İş Dünyasındaki yeni yeni uygulanan Yönetim 3.0 anlayışı, özellikle teknoloji start-up’larında ve dönüşüm süreci geçiren kurumsal firmalarda benimsenmektedir. Fizibilite çalışması yapılarak uygulaması esastır. Özellikle geçmişte kurulan ve belli bir yapı ile ilerleyen firmalar için ise bu yönetim anlayışını total olarak benimsemek elbette çok da kolay değildir. Yine de belirtilmesi gereken durum, Yönetim 3.0’ ın da tıpkı Yönetim 2.0 gibi bir gün çoğunluk global yönetim şekli olacağıdır. 

Konuyu daha da açacak olur isek, zorluklar ve geleceğe bakış olarak her ne kadar Yönetim 3.0 çağdaş ihtiyaçlara yanıt verse de, kültürel direnç, liderlik dönüşümü ve sistemsel uyum gibi zorluklar içerirmektedir. Ancak, gelecekte daha da hissedilmesi beklenen hibrit ya da tamamiyle uzaktan çalışma modelleri, yapay zeka entegrasyonu ve anlam arayışının artmasıyla bu modelin daha da yaygınlaşması beklenmektedir.
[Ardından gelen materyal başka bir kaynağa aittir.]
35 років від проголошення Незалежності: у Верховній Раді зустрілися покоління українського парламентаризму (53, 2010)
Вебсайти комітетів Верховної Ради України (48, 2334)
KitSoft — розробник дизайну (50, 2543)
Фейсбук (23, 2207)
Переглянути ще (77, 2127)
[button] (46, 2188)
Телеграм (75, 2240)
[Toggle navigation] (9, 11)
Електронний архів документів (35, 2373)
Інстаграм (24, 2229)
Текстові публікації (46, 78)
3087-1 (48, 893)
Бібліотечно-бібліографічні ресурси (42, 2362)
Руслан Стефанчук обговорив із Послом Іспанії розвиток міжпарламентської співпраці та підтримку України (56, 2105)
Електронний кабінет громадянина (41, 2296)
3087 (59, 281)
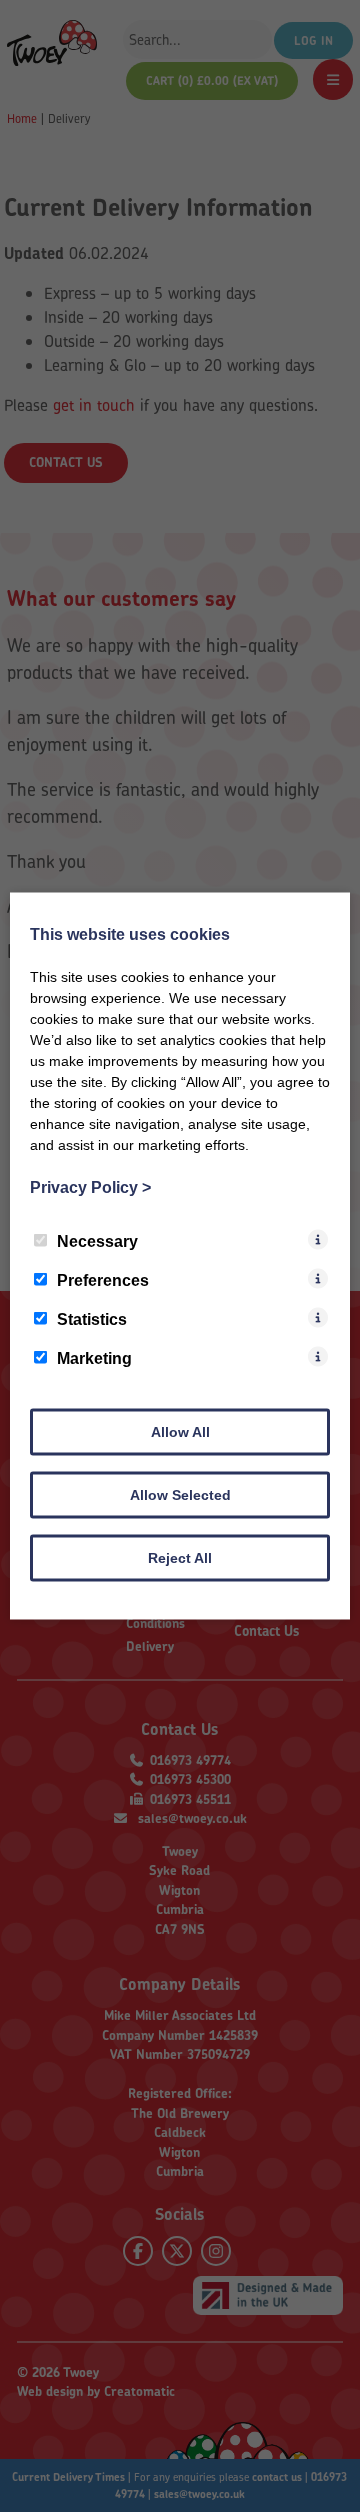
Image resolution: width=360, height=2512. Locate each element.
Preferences (103, 1280)
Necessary (97, 1241)
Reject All (180, 1558)
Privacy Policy (90, 1187)
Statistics (92, 1319)
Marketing (94, 1358)
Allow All (180, 1432)
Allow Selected (180, 1495)
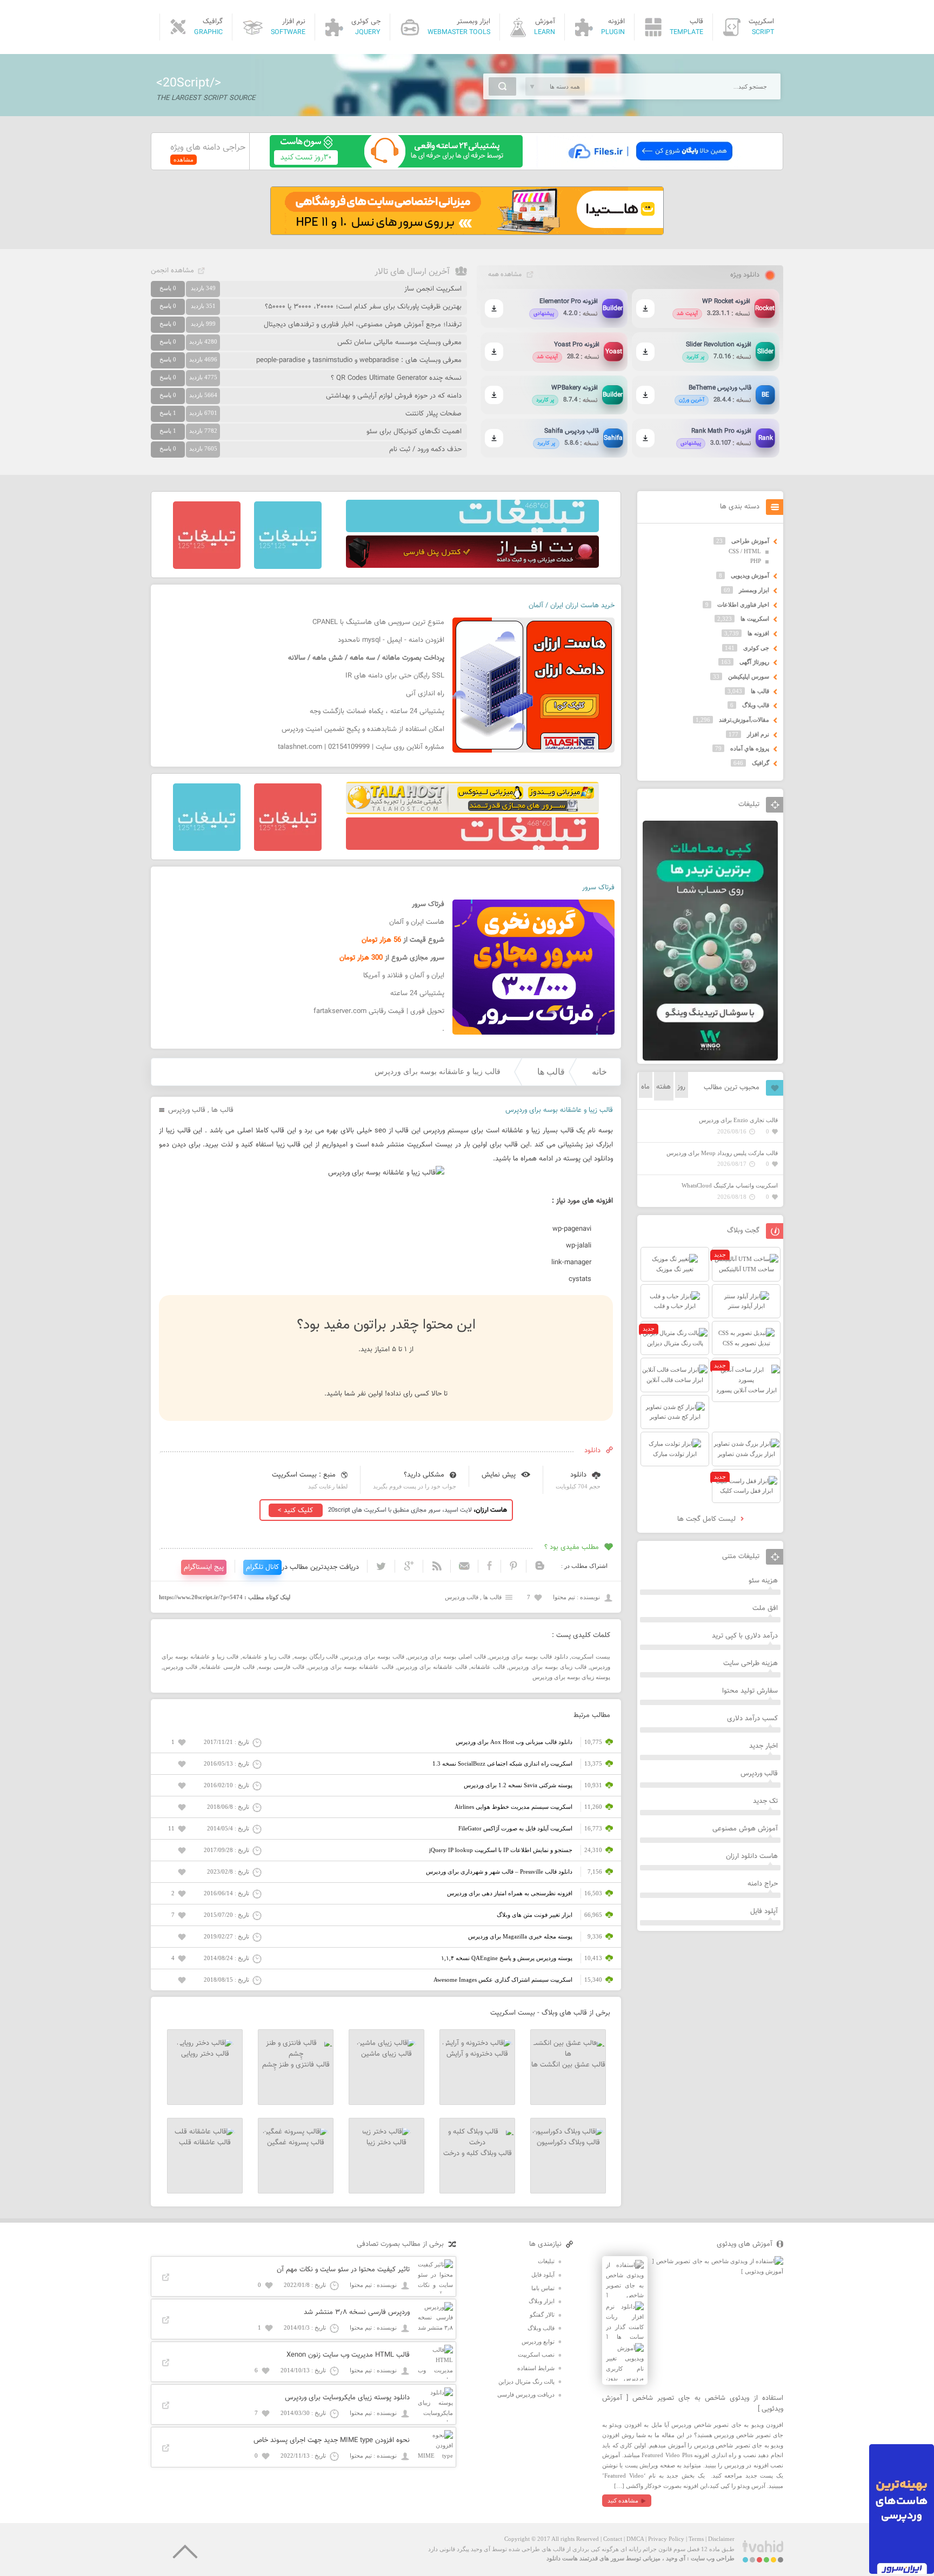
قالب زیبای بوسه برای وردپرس (547, 1666)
Sonuç olarak Yönetim 3.0, organizasyonları daha insancıl, esnek ve adaptif hale getiren bir yönetim felsefesidir diyebiliriz. İş dünyasında rekabet avantajı sağlamak isteyen kurumlar için bu model, sadece bir tercih değil, bir gereklilik halini almaktadır. Bir başka anlamda açıklayacak olur isek; gelecek, otonomiye, anlam yaratmaya ve sistemsel liderliğe daha fazla ihtiyaç duyacaktır. Şimdiden her bir firmanın Yönetimsel Yolculuklarında başarılı bir şekilde yol alması ve sonuca bütün pozitif etkirlerle güçlü bir şekilde ulaşması dileklerimizle.